**Work required**
Using the records below, return exactly the lines from the one containing "Where should I" through the last, and omit pictures.

>>

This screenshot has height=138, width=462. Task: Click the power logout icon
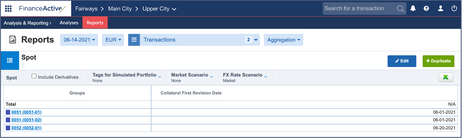pyautogui.click(x=454, y=8)
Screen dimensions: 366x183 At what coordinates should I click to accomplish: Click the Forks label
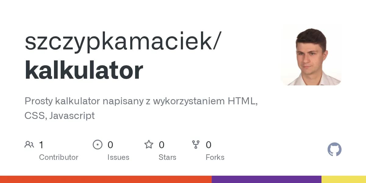[215, 157]

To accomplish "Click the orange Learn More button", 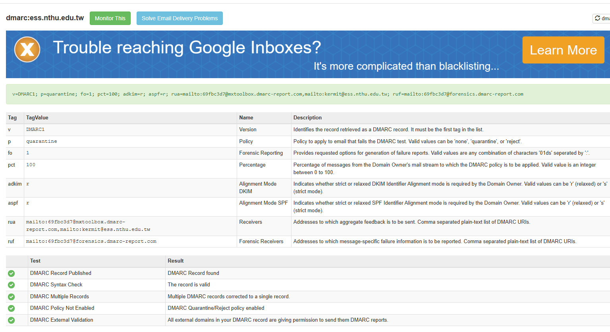I will pos(563,50).
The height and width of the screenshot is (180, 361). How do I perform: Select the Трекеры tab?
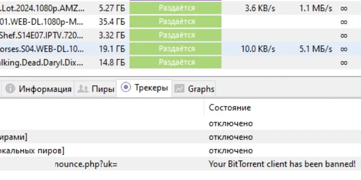point(144,88)
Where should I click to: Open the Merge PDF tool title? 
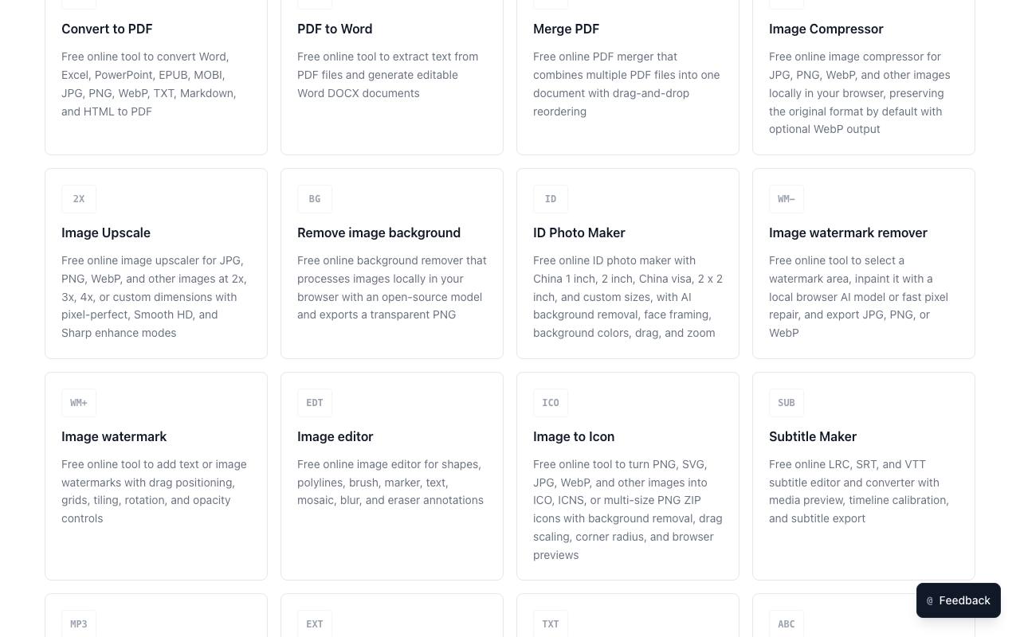[566, 29]
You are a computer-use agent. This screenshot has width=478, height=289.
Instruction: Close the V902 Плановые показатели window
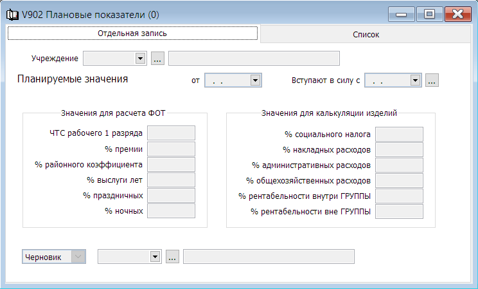tap(458, 14)
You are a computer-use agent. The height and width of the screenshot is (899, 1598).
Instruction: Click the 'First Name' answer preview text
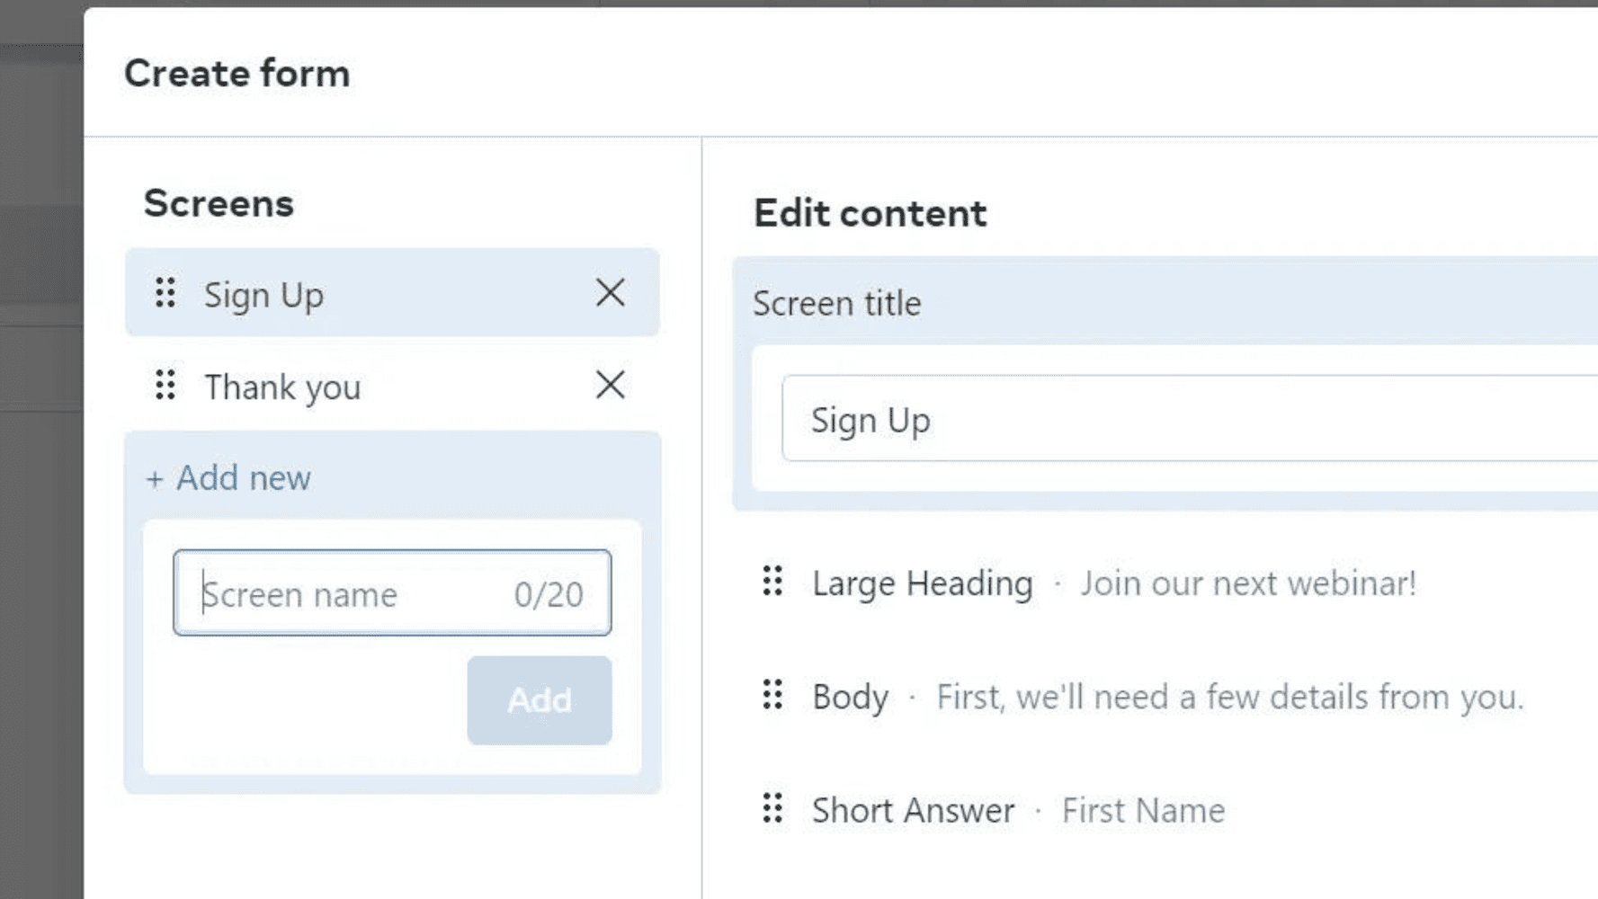tap(1143, 810)
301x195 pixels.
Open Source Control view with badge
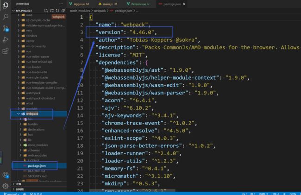tap(6, 28)
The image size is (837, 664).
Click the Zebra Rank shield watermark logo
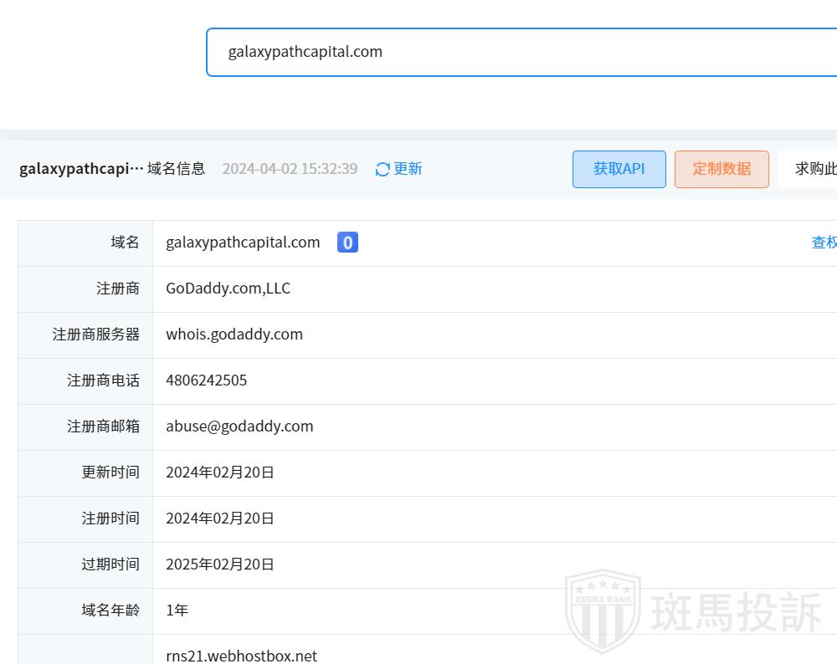603,612
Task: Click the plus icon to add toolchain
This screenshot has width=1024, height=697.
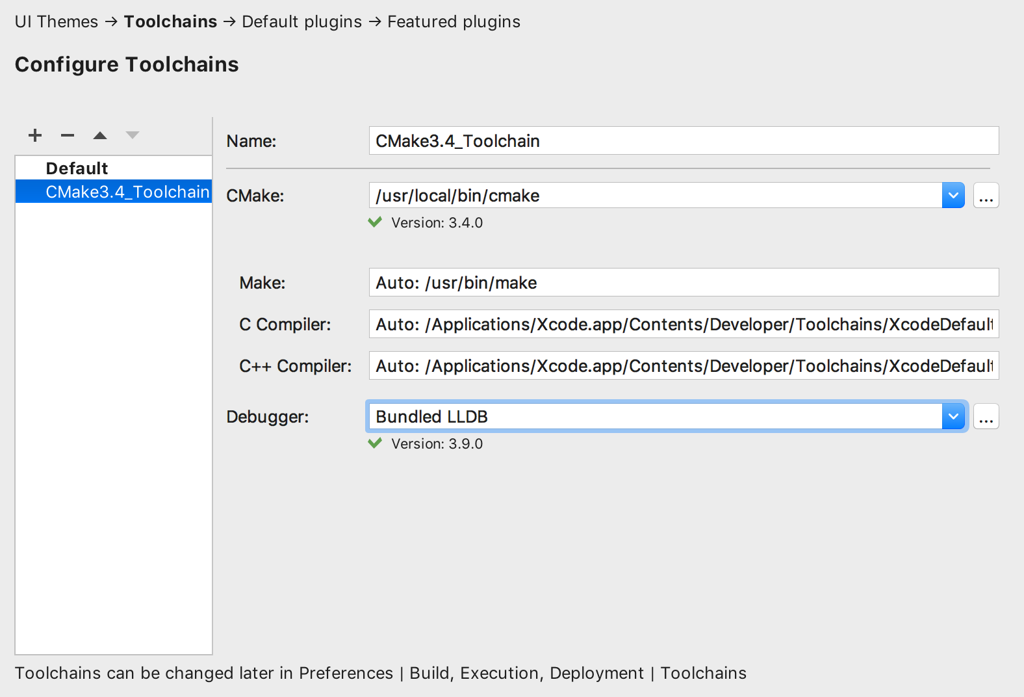Action: [35, 135]
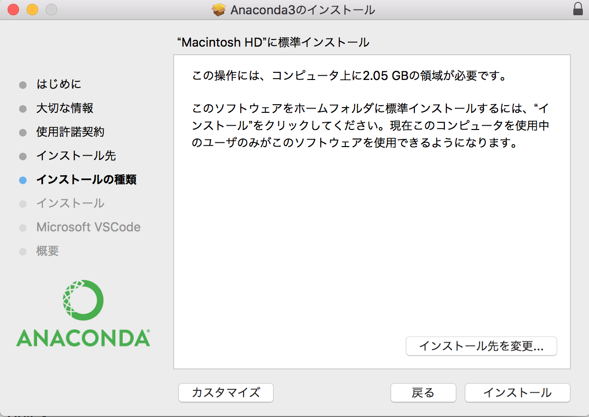Click the bullet next to Microsoft VSCode
This screenshot has height=417, width=589.
23,228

<<

**Task output**
Where should I click to: Open the Merge PDF tool title? 
[566, 29]
You are a computer-use agent. This screenshot has width=478, height=289.
Instruction: Close the V902 Плановые показатели window
tap(458, 14)
You are a computer-use agent. The height and width of the screenshot is (899, 1598).
Instruction: Click the 'First Name' answer preview text
tap(1143, 810)
301x195 pixels.
Open Source Control view with badge
tap(6, 28)
The image size is (837, 664).
Click the Zebra Rank shield watermark logo
603,612
Task: Click the plus icon to add toolchain
This screenshot has width=1024, height=697.
Action: [35, 135]
Click the bullet next to Microsoft VSCode
This screenshot has height=417, width=589.
23,228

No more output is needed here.